All-Ireland Minor Football Championship 2021

Championship details
- Dates: 26 June - 28 August 2021
- Teams: 31

All-Ireland Champions
- Winning team: Meath (4th win)
- Captain: Liam Kelly
- Manager: Cathal Ó Bric

All-Ireland Finalists
- Losing team: Tyrone
- Captain: Cormac Devlin
- Manager: Gerard Donnelly

Provincial Champions
- Munster: Cork
- Leinster: Meath
- Ulster: Tyrone
- Connacht: Sligo

Championship statistics
- No. matches played: 30
- Goals total: 93 (3.1 per game)
- Points total: 699 (23.3 per game)
- Top Scorer: Hugh O'Connor (1-24)
- Player of the Year: Conor Ennis

= 2021 All-Ireland Minor Football Championship =

Gaelic football competition

The 2021 All-Ireland Minor Football Championship was the 90th staging of the All-Ireland Minor Football Championship since its establishment by the Gaelic Athletic Association in 1929. The championship began on 26 June 2021 and ended on 28 August 2021.

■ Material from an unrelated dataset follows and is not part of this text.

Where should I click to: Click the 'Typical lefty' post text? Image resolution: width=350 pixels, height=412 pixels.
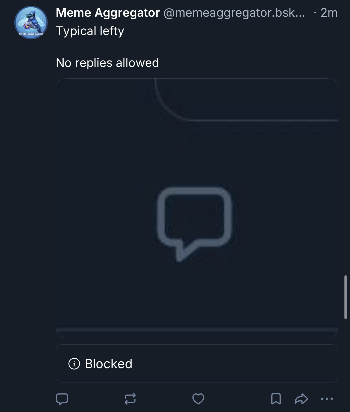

The 2021 championship was the first in over 90 years to begin before the previous year's championship has concluded. Derry entered the championship as the defending champions, however, they were beaten by Armagh in the Ulster quarter-final.

The All-Ireland final was played on 28 August 2021 at Croke Park in Dublin, between Meath and Tyrone, in what was their first ever meeting in a final.
Meath won the match by 1-12 to 1-11 to claim their fourth championship title overall and a first title since 1992.

Cork's Hugh O'Connor was the championship's top scorer with 1-24.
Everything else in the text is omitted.